ICTM researches milling AM components with ceramic tools

Turbine blades found in aircraft engines and power generating stations often undergo repairs during their lifespan. Traditionally overlays or ‘cladding’ welds are used to repair damaged areas, which is then finished in a number of stages that help guarantee the surface quality and dimensional accuracy of the part in question. This additive technology is very well suited for making complex repairs and parts within a short timescale and also when using rare alloys, which are often used in these sorts of applications.

RWTH Aachen and Fraunhofer Institute decided to set up a new research centre specifically for this because of demand for increased research into the making and repairing of turbine components coming from industry. In collaboration with companies, the International Center for Turbomachinery Manufacturing (ICTM) will carry out research into how to improve the surface quality of titanium components, or how additive technologies can be applied more easily in turbine manufacturing for example.

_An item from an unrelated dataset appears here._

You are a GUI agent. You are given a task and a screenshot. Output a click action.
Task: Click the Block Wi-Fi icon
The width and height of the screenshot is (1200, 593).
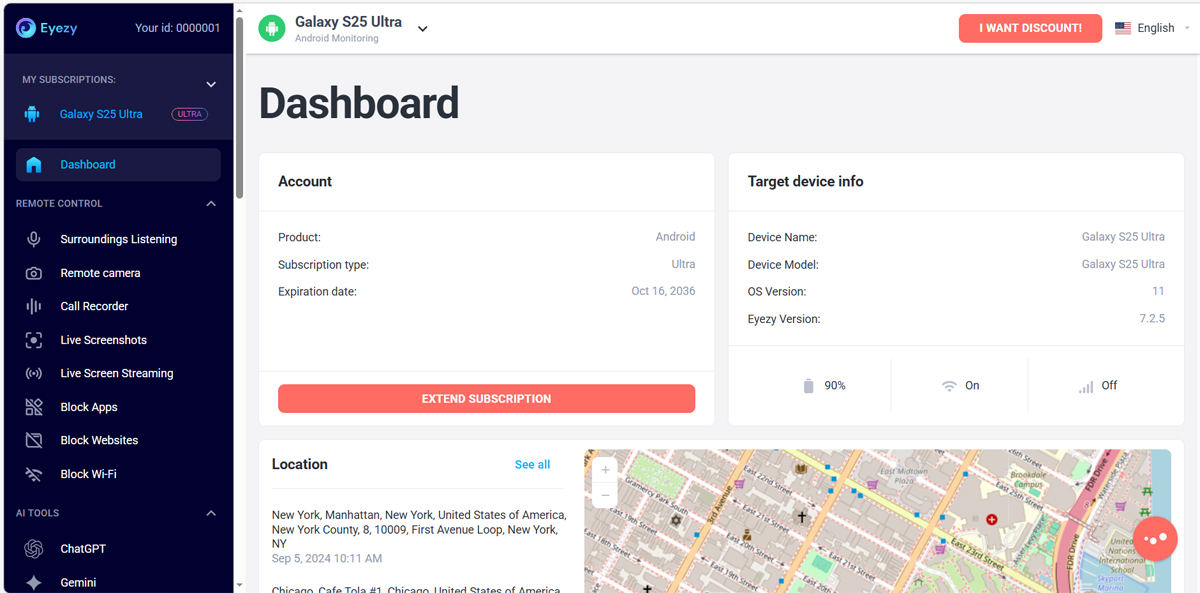(x=34, y=474)
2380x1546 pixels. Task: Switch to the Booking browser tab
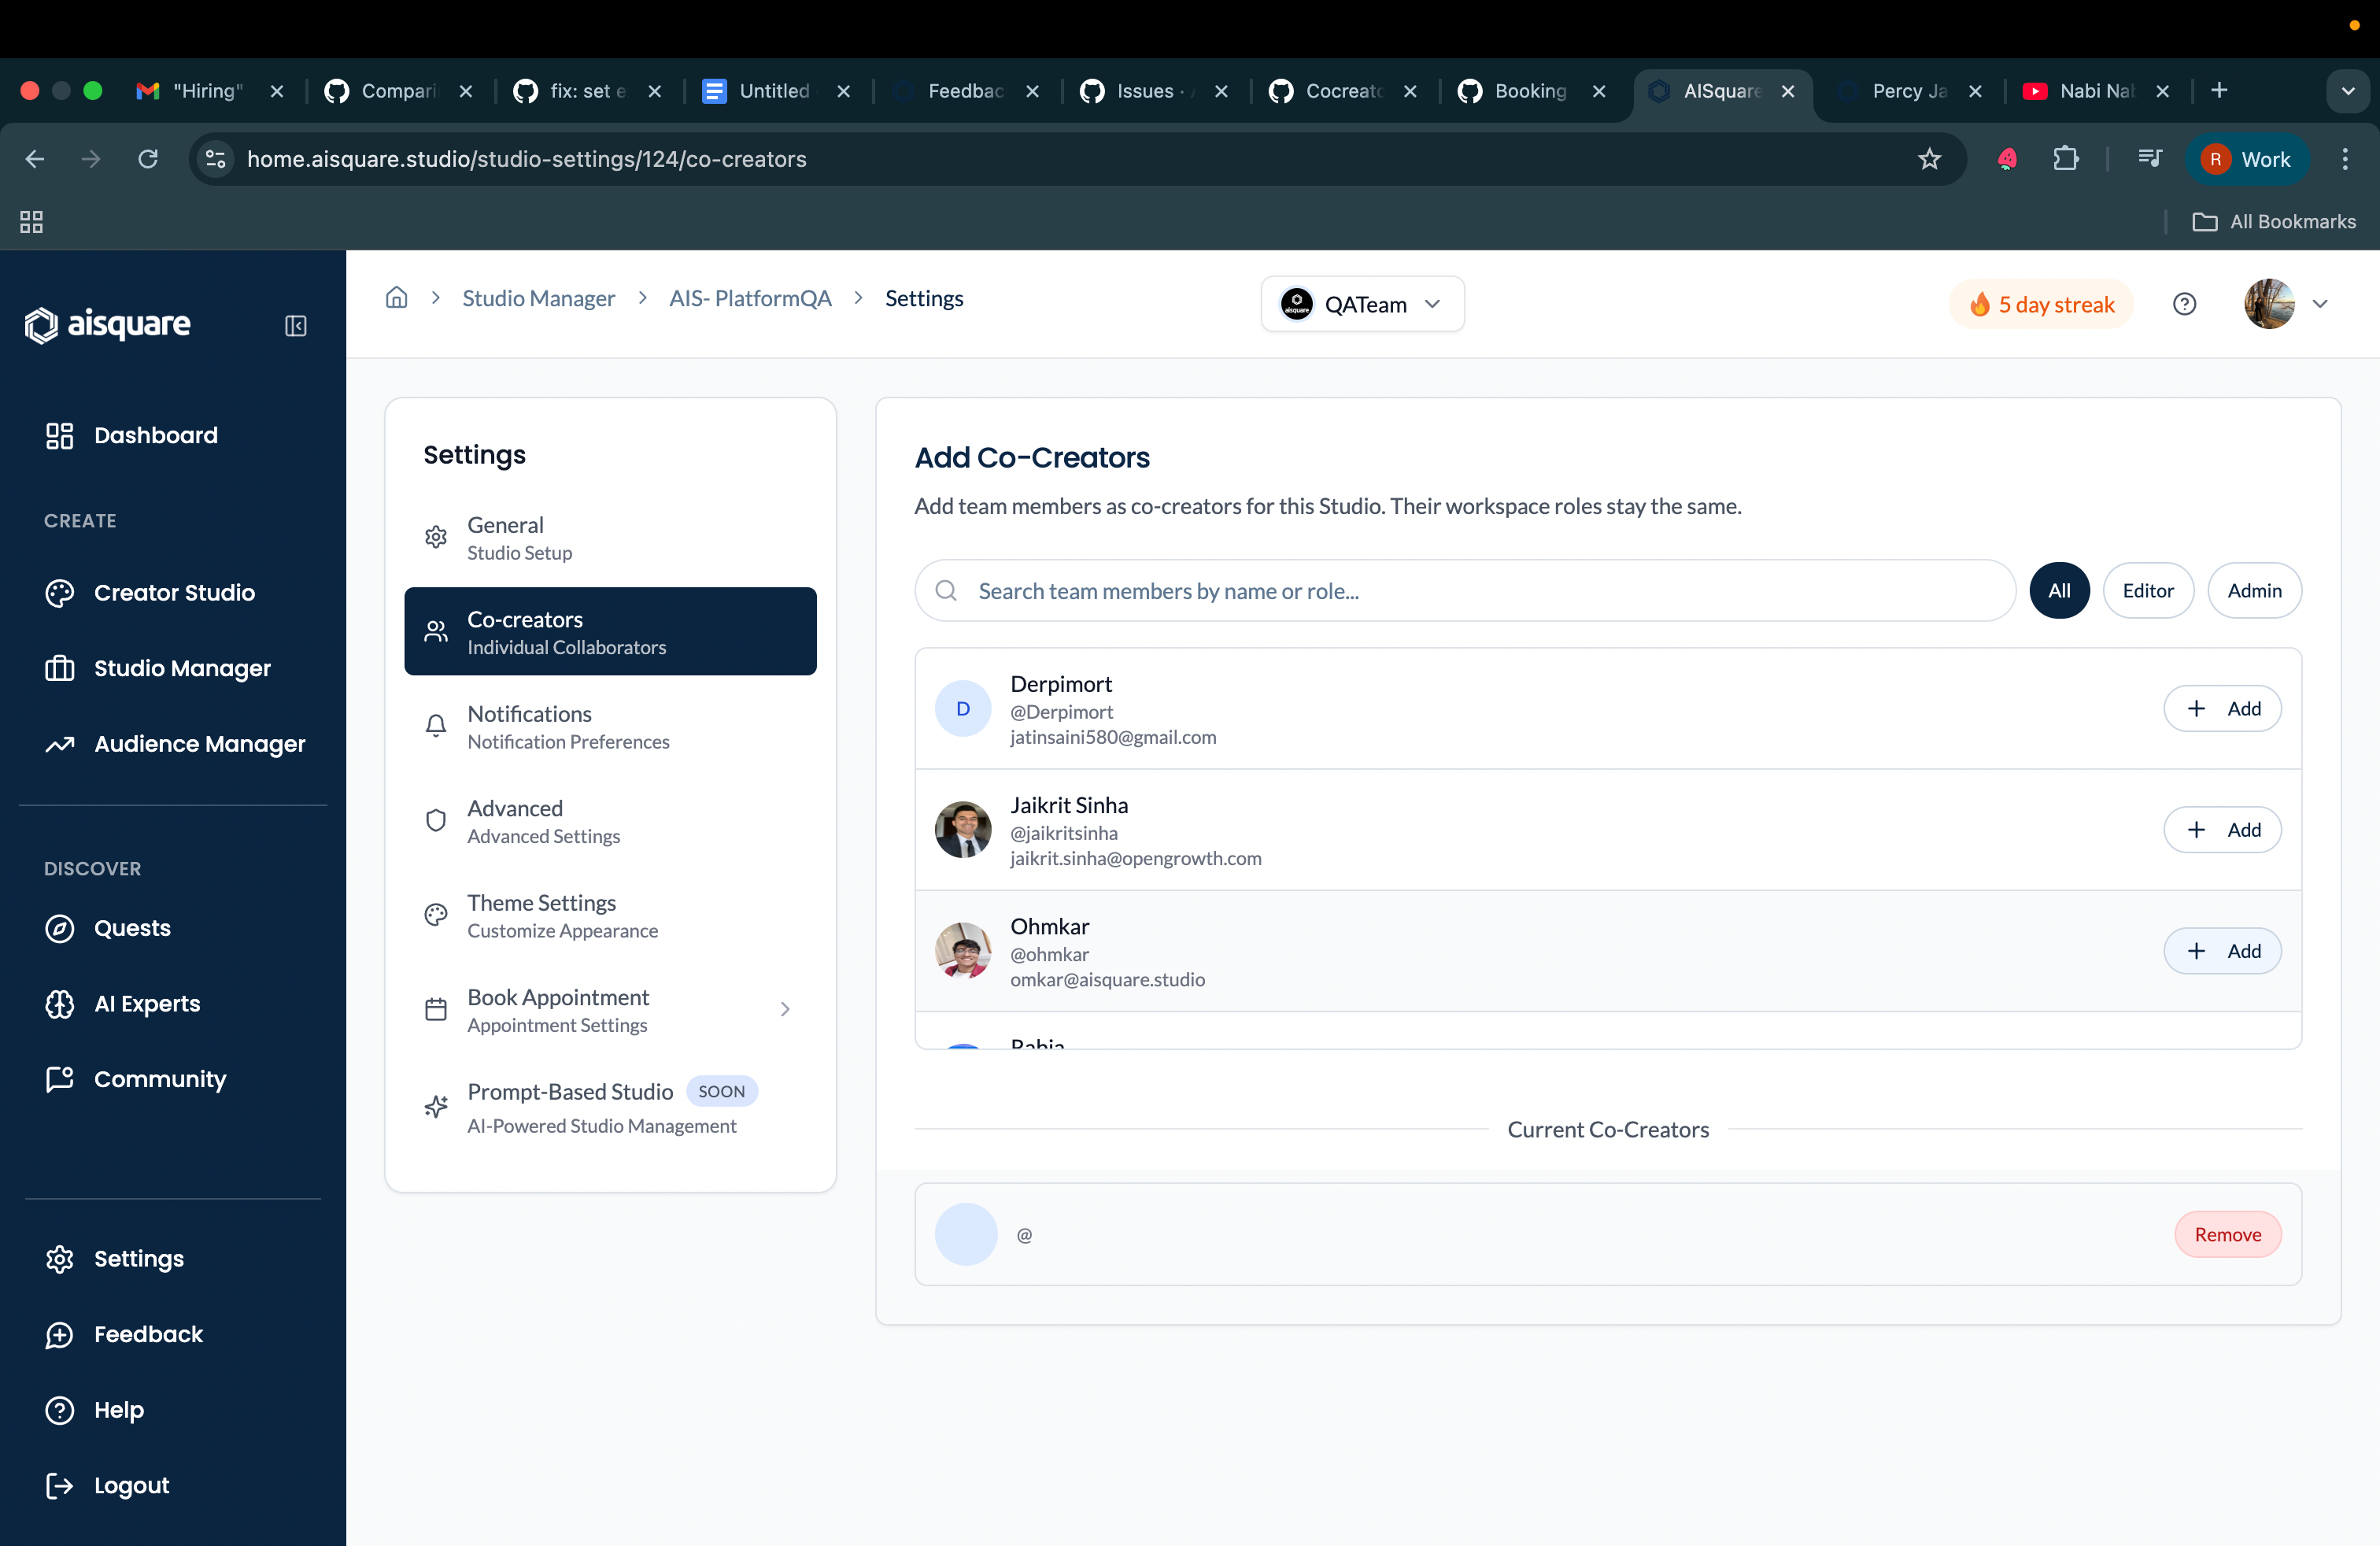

ICTM’s principle objective is to accelerate the innovation process and put solutions onto the market within a shorter space of time. Participating companies include DMG Mori Seiki, Emag ECM, GF Machining Solutions, Makino, SLM Solutions, Walter and Rolls-Royce Germany.

One of ICTM’s first projects is to research how fully ceramic tools can be used for finishing additive components, and specifically additive components made from high grade alloys. This will lead to substantial improvements in the finishing process, less wear, better surface qualities and higher levels of productivity.